| |
| |
| |
Bilderdijks graf.
Muse, contemple ta victime!
Wat trekt gy, vrome beêvaartgangers,
Met lijkcipres en wilgenblad,
Naar 't graf des aangebeden Zangers?
O, pelgrims van de Spaarnestad!
Waartoe gebloemte en offergaven?
Of daalde er in de nacht dier graven
De heilige asch eens Martlaars af?
Ja knielt vrij, knielt op 't lijkgesteente!

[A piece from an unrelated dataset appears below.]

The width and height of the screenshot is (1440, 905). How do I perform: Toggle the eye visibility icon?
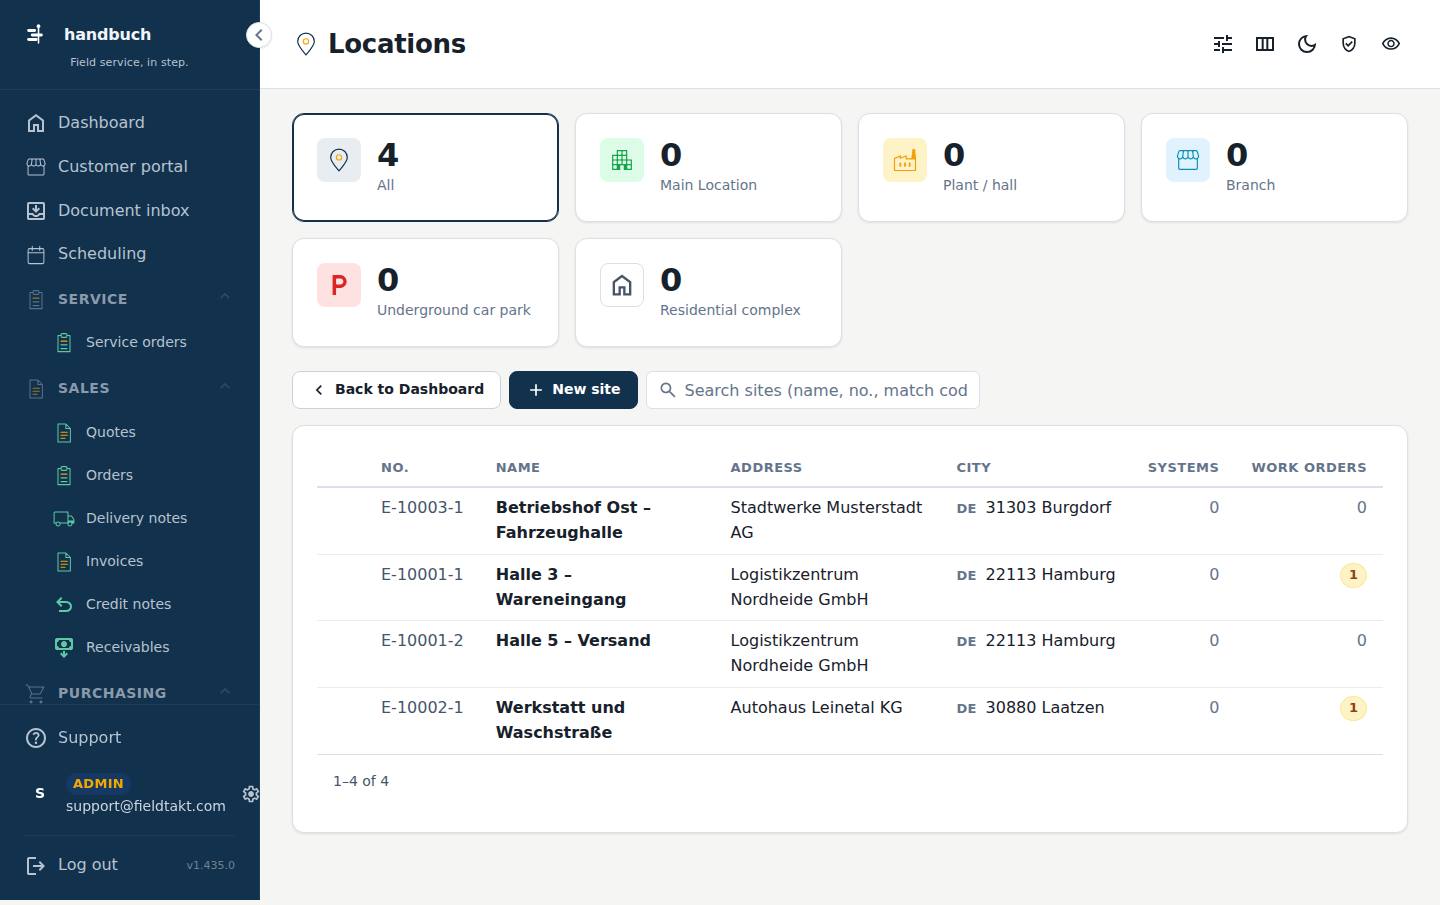(1391, 44)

Daar rust eens Martelaars gebeente,
Al slaapt geen Heilige in dit graf.
| |
| |
Ook hem behooren eere en hulde,
Die, zwichtend voor zijn eigen hart,
Verteerd door 't vuur dat hem vervulde,
Het offer van zijn roeping werd.
De dorenkrans der Martelaren
Voegt ook den Dichter om de hairen,
Die, bruischend van een heilgen gloed,
Ten prooie aan smart en hartbeklemming,
De grootschheid van zijn lotbestemming
Met levenslange kwelling boet.
Dit, dierbre schim! kondt gy getuigen,
Gy, Zanger zonder wedergâ!
Die ook den fieren nek moest buigen
Voor 't wicht van 's Noodlots ongenâ!
Had nooit die vlam uw borst ontstoken,
Uw mond geen Hemeltaal gesproken,
Wat ware u niet al leeds gespaard! ....
Maar, tot aan de uiterste ademhaling,
Gehoorzaam aan uw lotsbepaling,
Wat rampwoestijn werd u deze aard!
| |
| |
Hoe zwierft gy om langs dorre heiden,
Waar roos noch myrt tierde op den grond!
Nooit mocht de Rust uw leger spreiden
Dan waar ge uw stervenssponde vondt.
Hoe werd de stoute geestvervoering
U bron van lijden en ontroering,
Te wreed door 't kranke lijf geboet!
Dat vuur, dat ombruischt in uw zangen -
Hoe voeddet gy 't, door drift bevangen,
Met spranken van uw levensgloed!
Zoo woedt het vuur om de eikenstammen,
Dat uit de zwangre wolken schoot,
Omarmt ze koestrend met zijn vlammen,
Maar die omhelzing brengt de dood.
Wiens borst een Godheid nam ten tempel,
Hem weert de Vreugde van haar drempel:
Wiens mond Zy tot haar Tolk verkoos
Kiest nooit een lachjen tot zijn zetel:
En cier' hem distelknop of netel,
Zijn godenkruin ciert myrt noch roos.
| |
| |
't Zij schoon, aan lager kring onttogen,
Een baak te wezen aan de kust;
Geene onderschraagde tempelbogen,
Maar zuilen waar 't gewelf op rust;
't Zij schoon, met arendsvlucht beschonken,
De Volken door zijn lied te ontvonken;
Het leven staat zijn eisch niet af:
Voor wien de Heemlen zich ontsluiten;
Deze aard bant hem haar lusthof buiten,
En heeft slechts bloemen voor zijn graf.
Zie, zie Itaaljes Zanger zwerven,
Door 't onverbidlijkst lot gejaagd:
Zie grooten Dante als balling sterven,
Daar hy een graf by vreemden vraagt:
Zie Bilderdijk, van hier verdreven,
Den dierbren vadergrond begeven,
En lijden wat nooit stervling leed:
Zie hem gekeerd met nieuwe rampen,
Met huisselijken jammer kampen,
Wien alles, alles kampen deed!
| |
| |
Neen, 't is vergeefs naar 't uchtendkrieken
Omhoog gestreefd met steile vlucht:
Hier zweeft op bonte vlinderwieken
De vreugde rond in lager lucht.
Moge alles voor den stervling buigen,
Van wien metaal of brons getuigen,
Of van wiens roem het marmer spreekt:
Het groen der vreugd dort voor zijn glansen;
't Loof, dat zijn schedel moet omkransen,
Wordt aan geene aardsche struik gekweekt.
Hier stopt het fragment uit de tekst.